Can you quote all of the records below word for word, with nothing changed?
____________
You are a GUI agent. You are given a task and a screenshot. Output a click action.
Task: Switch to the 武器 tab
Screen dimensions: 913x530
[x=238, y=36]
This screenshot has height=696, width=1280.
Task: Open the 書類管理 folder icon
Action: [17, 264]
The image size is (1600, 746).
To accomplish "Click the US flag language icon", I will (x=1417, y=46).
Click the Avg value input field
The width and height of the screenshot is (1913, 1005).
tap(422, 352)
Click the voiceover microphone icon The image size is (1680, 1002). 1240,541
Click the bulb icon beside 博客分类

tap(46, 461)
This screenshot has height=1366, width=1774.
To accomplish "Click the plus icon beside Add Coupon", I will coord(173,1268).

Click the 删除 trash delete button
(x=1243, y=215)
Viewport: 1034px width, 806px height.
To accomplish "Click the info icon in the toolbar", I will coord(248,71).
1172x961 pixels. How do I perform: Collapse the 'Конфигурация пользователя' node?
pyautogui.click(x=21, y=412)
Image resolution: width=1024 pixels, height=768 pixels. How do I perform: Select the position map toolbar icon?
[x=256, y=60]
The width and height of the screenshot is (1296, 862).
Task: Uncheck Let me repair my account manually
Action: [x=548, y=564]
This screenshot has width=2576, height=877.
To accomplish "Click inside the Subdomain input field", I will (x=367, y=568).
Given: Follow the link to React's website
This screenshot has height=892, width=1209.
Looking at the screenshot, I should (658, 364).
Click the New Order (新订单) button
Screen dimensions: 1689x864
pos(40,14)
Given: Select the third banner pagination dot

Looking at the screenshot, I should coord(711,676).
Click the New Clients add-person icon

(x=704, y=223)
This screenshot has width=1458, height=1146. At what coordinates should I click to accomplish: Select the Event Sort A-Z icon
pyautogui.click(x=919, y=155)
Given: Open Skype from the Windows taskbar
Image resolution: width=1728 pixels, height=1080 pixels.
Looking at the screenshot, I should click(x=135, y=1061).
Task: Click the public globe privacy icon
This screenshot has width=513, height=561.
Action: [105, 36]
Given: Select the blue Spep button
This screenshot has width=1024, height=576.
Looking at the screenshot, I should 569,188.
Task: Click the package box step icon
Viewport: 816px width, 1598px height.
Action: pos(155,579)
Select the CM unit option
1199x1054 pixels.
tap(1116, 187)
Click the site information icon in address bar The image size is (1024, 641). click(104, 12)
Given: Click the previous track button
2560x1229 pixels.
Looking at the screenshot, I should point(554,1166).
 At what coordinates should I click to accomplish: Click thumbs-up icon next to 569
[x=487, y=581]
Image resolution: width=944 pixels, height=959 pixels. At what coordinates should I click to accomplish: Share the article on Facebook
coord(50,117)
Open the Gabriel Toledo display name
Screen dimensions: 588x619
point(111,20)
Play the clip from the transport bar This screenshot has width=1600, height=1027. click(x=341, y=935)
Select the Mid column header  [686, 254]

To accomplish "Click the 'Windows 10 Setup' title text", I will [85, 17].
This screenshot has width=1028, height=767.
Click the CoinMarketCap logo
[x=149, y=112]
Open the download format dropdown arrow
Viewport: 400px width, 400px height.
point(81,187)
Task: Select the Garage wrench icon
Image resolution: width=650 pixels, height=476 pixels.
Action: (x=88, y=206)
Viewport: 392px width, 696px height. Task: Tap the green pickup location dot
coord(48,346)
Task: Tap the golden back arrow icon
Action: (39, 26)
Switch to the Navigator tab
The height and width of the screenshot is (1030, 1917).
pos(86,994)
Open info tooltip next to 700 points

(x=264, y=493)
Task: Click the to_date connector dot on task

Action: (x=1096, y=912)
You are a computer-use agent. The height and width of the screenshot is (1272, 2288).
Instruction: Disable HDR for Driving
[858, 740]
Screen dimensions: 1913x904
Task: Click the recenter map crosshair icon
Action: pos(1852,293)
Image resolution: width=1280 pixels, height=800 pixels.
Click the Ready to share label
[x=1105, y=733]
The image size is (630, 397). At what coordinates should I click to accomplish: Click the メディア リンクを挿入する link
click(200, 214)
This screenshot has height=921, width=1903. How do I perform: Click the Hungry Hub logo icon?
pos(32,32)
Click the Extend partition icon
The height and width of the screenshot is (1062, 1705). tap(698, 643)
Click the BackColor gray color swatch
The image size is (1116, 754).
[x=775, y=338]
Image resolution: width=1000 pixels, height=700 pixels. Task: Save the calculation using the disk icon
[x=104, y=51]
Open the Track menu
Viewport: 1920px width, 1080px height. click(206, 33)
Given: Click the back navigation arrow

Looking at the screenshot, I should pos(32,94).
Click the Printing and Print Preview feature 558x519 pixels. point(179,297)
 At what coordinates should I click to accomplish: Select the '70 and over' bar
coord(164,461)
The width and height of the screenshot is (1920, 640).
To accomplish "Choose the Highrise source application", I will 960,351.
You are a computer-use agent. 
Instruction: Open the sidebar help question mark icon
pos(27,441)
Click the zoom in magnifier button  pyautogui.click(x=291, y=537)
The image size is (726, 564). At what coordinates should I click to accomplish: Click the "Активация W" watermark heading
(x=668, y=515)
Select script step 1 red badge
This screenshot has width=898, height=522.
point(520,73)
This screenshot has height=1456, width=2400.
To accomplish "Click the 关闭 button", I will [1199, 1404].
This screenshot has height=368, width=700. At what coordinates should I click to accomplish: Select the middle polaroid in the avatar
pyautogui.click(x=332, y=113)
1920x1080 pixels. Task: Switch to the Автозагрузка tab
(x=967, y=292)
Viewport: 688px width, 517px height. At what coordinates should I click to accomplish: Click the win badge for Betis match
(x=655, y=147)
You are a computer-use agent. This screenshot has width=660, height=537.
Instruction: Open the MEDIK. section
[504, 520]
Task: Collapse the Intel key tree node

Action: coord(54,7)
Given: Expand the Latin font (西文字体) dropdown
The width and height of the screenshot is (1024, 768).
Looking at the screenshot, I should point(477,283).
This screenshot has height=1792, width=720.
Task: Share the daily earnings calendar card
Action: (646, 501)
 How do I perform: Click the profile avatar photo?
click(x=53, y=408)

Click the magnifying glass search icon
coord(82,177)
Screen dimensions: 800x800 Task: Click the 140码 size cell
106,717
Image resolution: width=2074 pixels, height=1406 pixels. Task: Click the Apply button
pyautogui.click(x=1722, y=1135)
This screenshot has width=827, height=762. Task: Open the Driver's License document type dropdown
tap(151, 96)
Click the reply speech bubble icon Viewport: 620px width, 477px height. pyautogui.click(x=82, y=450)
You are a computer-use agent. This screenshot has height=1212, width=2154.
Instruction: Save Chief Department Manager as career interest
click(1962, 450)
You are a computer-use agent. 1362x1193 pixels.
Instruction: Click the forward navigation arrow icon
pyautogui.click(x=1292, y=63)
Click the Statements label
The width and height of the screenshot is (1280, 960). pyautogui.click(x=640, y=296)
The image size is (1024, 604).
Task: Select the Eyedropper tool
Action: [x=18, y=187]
____________
■ **THE ANSWER**:
You are a GUI agent. You are given a task and a screenshot. Output a click action.
Task: Switch to the 武器 tab
Screen dimensions: 913x530
[x=238, y=36]
This screenshot has height=696, width=1280.
Task: Open the 書類管理 folder icon
Action: [17, 264]
The image size is (1600, 746).
To accomplish "Click the US flag language icon", I will (x=1417, y=46).
Click the Avg value input field
The width and height of the screenshot is (1913, 1005).
tap(422, 352)
Click the voiceover microphone icon The image size is (1680, 1002). 1240,541
Click the bulb icon beside 博客分类

tap(46, 461)
This screenshot has height=1366, width=1774.
To accomplish "Click the plus icon beside Add Coupon", I will coord(173,1268).

Click the 删除 trash delete button
(x=1243, y=215)
Viewport: 1034px width, 806px height.
To accomplish "Click the info icon in the toolbar", I will coord(248,71).
1172x961 pixels. How do I perform: Collapse the 'Конфигурация пользователя' node?
pyautogui.click(x=21, y=412)
Image resolution: width=1024 pixels, height=768 pixels. How do I perform: Select the position map toolbar icon?
[x=256, y=60]
The width and height of the screenshot is (1296, 862).
Task: Uncheck Let me repair my account manually
Action: [x=548, y=564]
This screenshot has width=2576, height=877.
To accomplish "Click inside the Subdomain input field", I will (x=367, y=568).
Given: Follow the link to React's website
This screenshot has height=892, width=1209.
Looking at the screenshot, I should (658, 364).
Click the New Order (新订单) button
Screen dimensions: 1689x864
pos(40,14)
Given: Select the third banner pagination dot

Looking at the screenshot, I should coord(711,676).
Click the New Clients add-person icon

(x=704, y=223)
This screenshot has width=1458, height=1146. At what coordinates should I click to accomplish: Select the Event Sort A-Z icon
pyautogui.click(x=919, y=155)
Given: Open Skype from the Windows taskbar
Image resolution: width=1728 pixels, height=1080 pixels.
Looking at the screenshot, I should click(x=135, y=1061).
Task: Click the public globe privacy icon
This screenshot has width=513, height=561.
Action: [105, 36]
Given: Select the blue Spep button
This screenshot has width=1024, height=576.
Looking at the screenshot, I should 569,188.
Task: Click the package box step icon
Viewport: 816px width, 1598px height.
Action: pos(155,579)
Select the CM unit option
1199x1054 pixels.
tap(1116, 187)
Click the site information icon in address bar The image size is (1024, 641). click(104, 12)
Given: Click the previous track button
2560x1229 pixels.
Looking at the screenshot, I should point(554,1166).
 At what coordinates should I click to accomplish: Click thumbs-up icon next to 569
[x=487, y=581]
Image resolution: width=944 pixels, height=959 pixels. At what coordinates should I click to accomplish: Share the article on Facebook
coord(50,117)
Open the Gabriel Toledo display name
Screen dimensions: 588x619
point(111,20)
Play the clip from the transport bar This screenshot has width=1600, height=1027. click(x=341, y=935)
Select the Mid column header  [686, 254]

To accomplish "Click the 'Windows 10 Setup' title text", I will [85, 17].
This screenshot has width=1028, height=767.
Click the CoinMarketCap logo
[x=149, y=112]
Open the download format dropdown arrow
Viewport: 400px width, 400px height.
point(81,187)
Task: Select the Garage wrench icon
Image resolution: width=650 pixels, height=476 pixels.
Action: (x=88, y=206)
Viewport: 392px width, 696px height. Task: Tap the green pickup location dot
coord(48,346)
Task: Tap the golden back arrow icon
Action: (39, 26)
Switch to the Navigator tab
The height and width of the screenshot is (1030, 1917).
pos(86,994)
Open info tooltip next to 700 points

(x=264, y=493)
Task: Click the to_date connector dot on task

Action: (x=1096, y=912)
You are a computer-use agent. The height and width of the screenshot is (1272, 2288).
Instruction: Disable HDR for Driving
[858, 740]
Screen dimensions: 1913x904
Task: Click the recenter map crosshair icon
Action: pos(1852,293)
Image resolution: width=1280 pixels, height=800 pixels.
Click the Ready to share label
[x=1105, y=733]
The image size is (630, 397). At what coordinates should I click to accomplish: Click the メディア リンクを挿入する link
click(200, 214)
This screenshot has height=921, width=1903. How do I perform: Click the Hungry Hub logo icon?
pos(32,32)
Click the Extend partition icon
The height and width of the screenshot is (1062, 1705). tap(698, 643)
Click the BackColor gray color swatch
The image size is (1116, 754).
[x=775, y=338]
Image resolution: width=1000 pixels, height=700 pixels. Task: Save the calculation using the disk icon
[x=104, y=51]
Open the Track menu
Viewport: 1920px width, 1080px height. click(206, 33)
Given: Click the back navigation arrow

Looking at the screenshot, I should pos(32,94).
Click the Printing and Print Preview feature 558x519 pixels. point(179,297)
 At what coordinates should I click to accomplish: Select the '70 and over' bar
coord(164,461)
The width and height of the screenshot is (1920, 640).
To accomplish "Choose the Highrise source application", I will 960,351.
You are a computer-use agent. 
Instruction: Open the sidebar help question mark icon
pos(27,441)
Click the zoom in magnifier button  pyautogui.click(x=291, y=537)
The image size is (726, 564). At what coordinates should I click to accomplish: Click the "Активация W" watermark heading
(x=668, y=515)
Select script step 1 red badge
This screenshot has width=898, height=522.
point(520,73)
This screenshot has height=1456, width=2400.
To accomplish "Click the 关闭 button", I will [1199, 1404].
This screenshot has height=368, width=700. At what coordinates should I click to accomplish: Select the middle polaroid in the avatar
pyautogui.click(x=332, y=113)
1920x1080 pixels. Task: Switch to the Автозагрузка tab
(x=967, y=292)
Viewport: 688px width, 517px height. At what coordinates should I click to accomplish: Click the win badge for Betis match
(x=655, y=147)
You are a computer-use agent. This screenshot has width=660, height=537.
Instruction: Open the MEDIK. section
[504, 520]
Task: Collapse the Intel key tree node

Action: coord(54,7)
Given: Expand the Latin font (西文字体) dropdown
The width and height of the screenshot is (1024, 768).
Looking at the screenshot, I should point(477,283).
This screenshot has height=1792, width=720.
Task: Share the daily earnings calendar card
Action: (646, 501)
 How do I perform: Click the profile avatar photo?
click(x=53, y=408)

Click the magnifying glass search icon
coord(82,177)
Screen dimensions: 800x800 Task: Click the 140码 size cell
106,717
Image resolution: width=2074 pixels, height=1406 pixels. Task: Click the Apply button
pyautogui.click(x=1722, y=1135)
This screenshot has width=827, height=762. Task: Open the Driver's License document type dropdown
tap(151, 96)
Click the reply speech bubble icon Viewport: 620px width, 477px height. pyautogui.click(x=82, y=450)
You are a computer-use agent. This screenshot has height=1212, width=2154.
Instruction: Save Chief Department Manager as career interest
click(1962, 450)
You are a computer-use agent. 1362x1193 pixels.
Instruction: Click the forward navigation arrow icon
pyautogui.click(x=1292, y=63)
Click the Statements label
The width and height of the screenshot is (1280, 960). pyautogui.click(x=640, y=296)
The image size is (1024, 604).
Task: Select the Eyedropper tool
Action: [x=18, y=187]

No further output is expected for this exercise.